Conforme decisão judicial, a rede foi condenada a pagar R$ 500 mil por danos morais coletivos (destinados ao Fundecon) e foi proibida de vender itens impróprios, sob pena de multa de R$ 50 mil por nova infração constatada. A comercialização recorrente de produtos vencidos, sem rotulagem ou com embalagens danificadas.
Tentativas Frustradas de Acordo
De acordo com o Ministério Público, a judicialização do caso ocorreu após a tentativa de resolução amigável e extrajudicial com a empresa não obter sucesso. Na decisão liminar, a Justiça ordenou que a rede de supermercados retirasse imediatamente de circulação qualquer item impróprio ao consumo, estabelecendo multa diária de R$ 50 mil para eventuais reincidências. A empresa não apresentou contestação dentro do prazo legal.
Para a promotora de Justiça Sheyla Andrade dos Santos, titular da 81ª Promotoria de Justiça Especializada na Defesa e Proteção dos Direitos do Consumidor (Prodecon), a sentença fixa um precedente importante para o comércio local.

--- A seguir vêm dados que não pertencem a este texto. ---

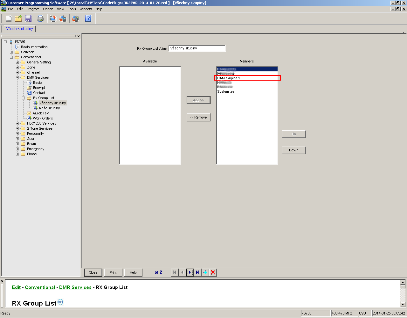Jump to last record in navigator
Image resolution: width=407 pixels, height=318 pixels.
click(197, 272)
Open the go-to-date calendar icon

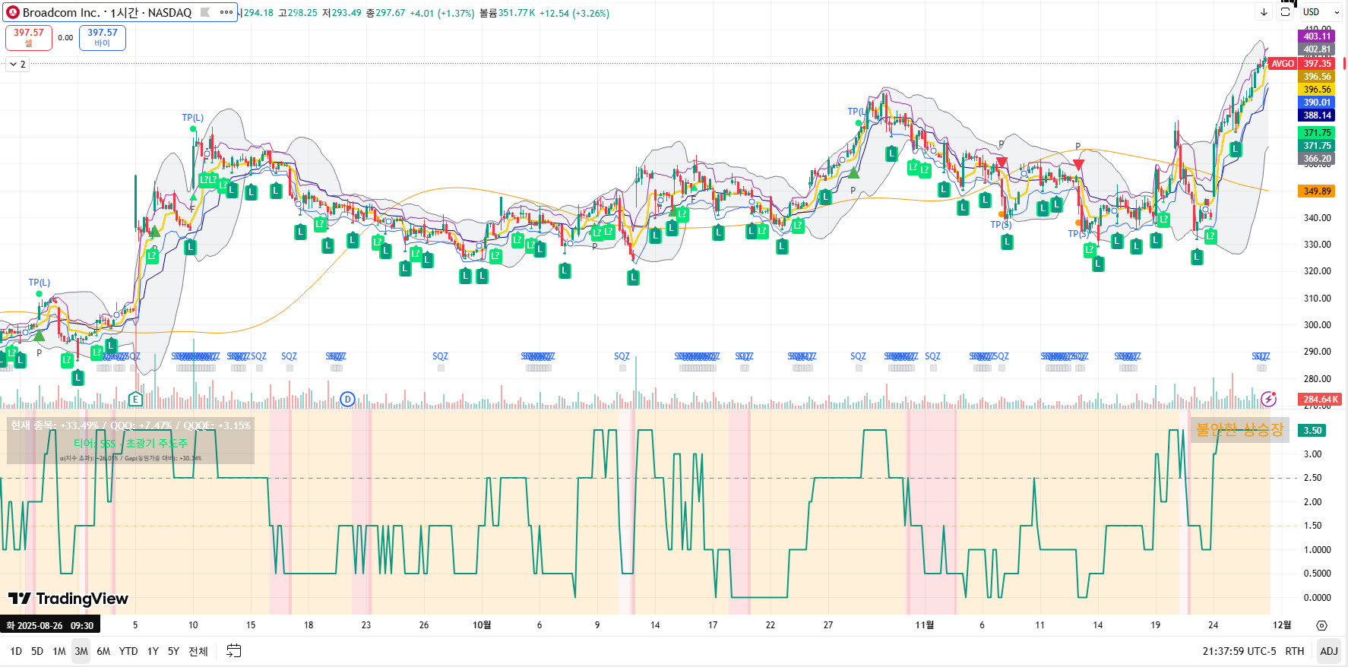click(234, 651)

“Sempre que a coletividade tiver seus valores ou interesses atingidos, haverá dano moral coletivo, que deve ser reparado. A sociedade não pode ser sujeita ao consumo de itens impróprios, e é papel constitucional do MP zelar pela saúde e pelos direitos dos consumidores”, destacou a promotora.
As práticas constatadas nos autos contrariam as diretrizes do Sistema Nacional de Defesa do Consumidor (SNDC) e o Código de Defesa do Consumidor (CDC), que classificam a exposição de produtos deteriorados ou vencidos como infração grave à saúde pública e às relações de consumo.